Who can you safely expose the real you to? Who can you trust? Certainly not just anyone.

no photo
Tue 12/13/22 09:59 AM
That is so true. I wouldn't want to have any kids due to the fact that relationships doesn't last long anymore and divorce is up and it's usually the man that get stuck with the tab in the end. It's best to look for yourself and protect your interest including your wallet these days.

Chris's photo
Wed 12/14/22 04:29 AM
People certainly can be too quick to throw the word around, but I think some people do know what it means. I think a lot of us have a difficult time allowing ourselves to truly love. We self-sabotage as a self-preservation mechanism. Many people won't allow themselves to feel things very deeply when it comes to romantic love. It definitely helps protect us from pain, but it also prevents us from feeling the euphoria of romantic love. I think that's a big reason why we are always told to work on ourselves--not just so that we can attract a quality partner, but so that we ourselves can be a good partner, and that we can be fully open to having healthy relationships.

I agree with you even though I disagree with you on the other subject but I'll save that for my next post. but I know for certain I purposely hold back feeling so I totally agree with ya. I mean logically if I do it I gotta assume others do but honestly, I didn't really think of it that way untill you mentioned it.

Chris's photo
Wed 12/14/22 04:39 AM
I dunno, if you work so much that you don't have any time left to read or watch T.V., maybe those college folk might have the right idea?

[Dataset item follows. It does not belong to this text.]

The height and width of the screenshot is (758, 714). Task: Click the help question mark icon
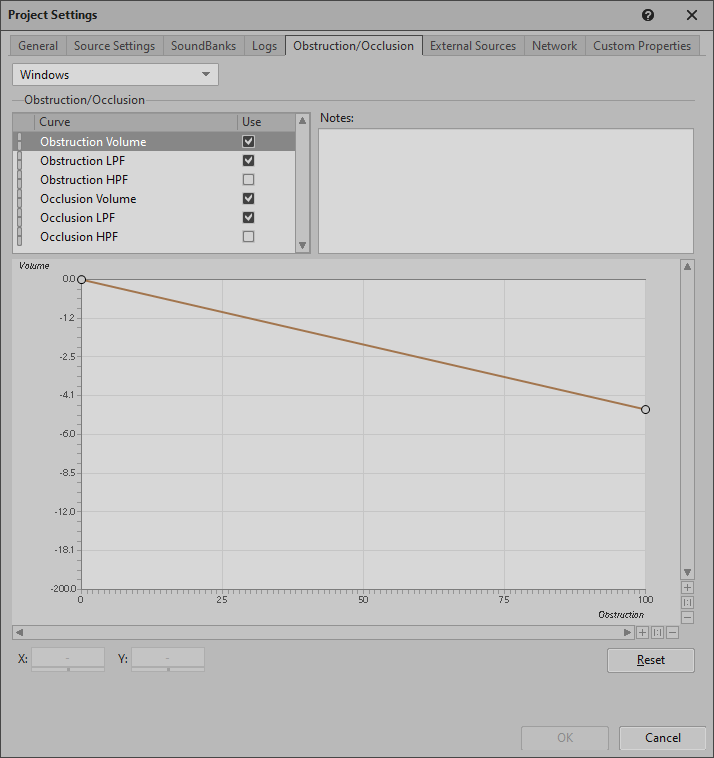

no ma'am, negative. why anyone wants to watch it is beyond me anyway. that's why it's called programming, your paying to program yourself to how they want.
nah, not for me. if I had the time I'd be sewing crops or building something or working on some kind of vehicle, preferably. I don't know. I been asked though, why work when I'm off. I guess because I don't consider it work.

SparklingCrystal 💖💎's photo
Mon 12/19/22 02:48 AM
Of course love still exists. But when you think that it's guaranteed to last forever you're on the wrong track.
And love is a 2-way street. In essence the love you feel is something you generate, the same for the other person. But love changes. It can grow or go.
Which of the two occurs in someone depends largely on the other person's behaviour and vibe.

In a healthy lasting relationship both nourish the love that is there. As soon as one doesn't the love will begin to go down the drain and can be totally doused.

People that complain about it going, blaming another and making them responsible, are usually the ones that made it go wrong, then refuse to take responsibility. It's always easier to blame another.

Lover of love and romantic's photo
Sun 12/25/22 11:36 AM
No, true love is extinct. You do not find human hearts, all of which have multiple factories. The girl complains about men, and men complain about women. What kind of love is enough for my lost heart?